ChatGPT Says This Is How You Should Trade Bitcoin Ahead of Friday’s US CPI Print
Following weeks of subdued momentum, Bitcoin faces a key take a look at with Friday’s US inflation knowledge on deck. The September CPI report arrives as we speak, October 24, 2025, at 8:30 a.m. ET (12:30 PM UTC) and is prone to affect the market’s short-term danger urge for food.
Consensus estimates name for a 0.4% rise in headline inflation and 0.3% in core costs month over month.
Current Bitcoin Market Overview
Bitcoin has hovered across the $107,000 to $111,000 vary after pulling again from early-October highs close to $126,000. Short-term possibility volatility has climbed again into the 30s, which signifies that merchants are positioning for motion however not bracing for main stress.
Meanwhile, funding charges throughout major exchanges stay close to impartial, which suggests restricted directional conviction forward of the info.
Overall, the setup appears to be like balanced on paper. But then, positioning typically flips quick when macro knowledge lands.
Considering all potentialities, we requested ChatGPT how it might deal with Bitcoin within the lead-up to Friday’s CPI launch to achieve a data-driven perspective. Here’s what got here out of that alternate:
Pre-print Game Plan
ChatGPT recommends reducing leverage earlier than the discharge. And it is smart too, contemplating how CPI knowledge can flip markets in seconds (and slippage widens proper on the print).
If it’s essential to keep uncovered, one protected method to go about it might be to hedge with short-dated places (1–7 days). In different phrases, it’s finest to arrange your “cease” earlier than the quantity hits. Once the info is out, reassess positioning solely after volatility settles.
When the Number Lands
The CPI hits at 12:30 PM UTC, and that’s when chaos normally kicks in. The first candle typically traps each longs and shorts earlier than course turns into clear. You will see spreads widen and liquidity vanish for just a few seconds.
So, the smarter transfer underneath these circumstances can be to attend it out and let the mud settle. Only then commerce, as soon as order books normalize.
After the Print: Three Possible Paths
- Hot CPI (above 0.4 %): ChatGPT expects a stronger USD, greater yields, and short-term Bitcoin weak point. In case help breaks, you’ll most likely be higher off staying defensive or tightening your stops.
- In-line CPI: Volatility possible collapses; possibility sellers profit. In this case, hold place sizes gentle till course turns into clear.
- Cool CPI (beneath expectations): Bitcoin may rebound if DXY and two-year yields drop. Wait for a clear reclaim of resistance earlier than going lengthy.
Keep a watch on the pre-print high and low, together with VWAP. A decisive reclaim or breakdown normally confirms bias for the subsequent 12 to 24 hours. Option premiums stay costly, so keep on with defined-risk setups like spreads quite than bare choices.

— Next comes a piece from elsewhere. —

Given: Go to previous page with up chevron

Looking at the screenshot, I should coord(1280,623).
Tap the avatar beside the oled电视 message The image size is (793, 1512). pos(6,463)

According to ChatGPT, even when inflation softens a bit, the annual fee ought to keep close to 3%, which might hold the “higher-for-longer” debate alive. That means BTC will possible mirror shifts in yield expectations greater than the rest.
The Bottom Line
So, to chop a protracted story quick, you might be strolling into this CPI with sentiment tilted, not settled.
Bitcoin already priced half of the inflation risk, so a impartial print may set off a fast rally as merchants unwind hedges. A warmer-than-expected quantity, nonetheless, favors a short-term pullback earlier than any restoration try.
Given the setup, the smarter play right here is stability. Overall, you may need to think about cutting down danger earlier than the discharge. Hedge in the event you should, and react to what the info reveals as an alternative of guessing it.
If yields begin to cool and Bitcoin climbs again above resistance, the upside appears to be like cleaner. If not, count on worth swings to flatten quick as soon as volatility drains out of the system.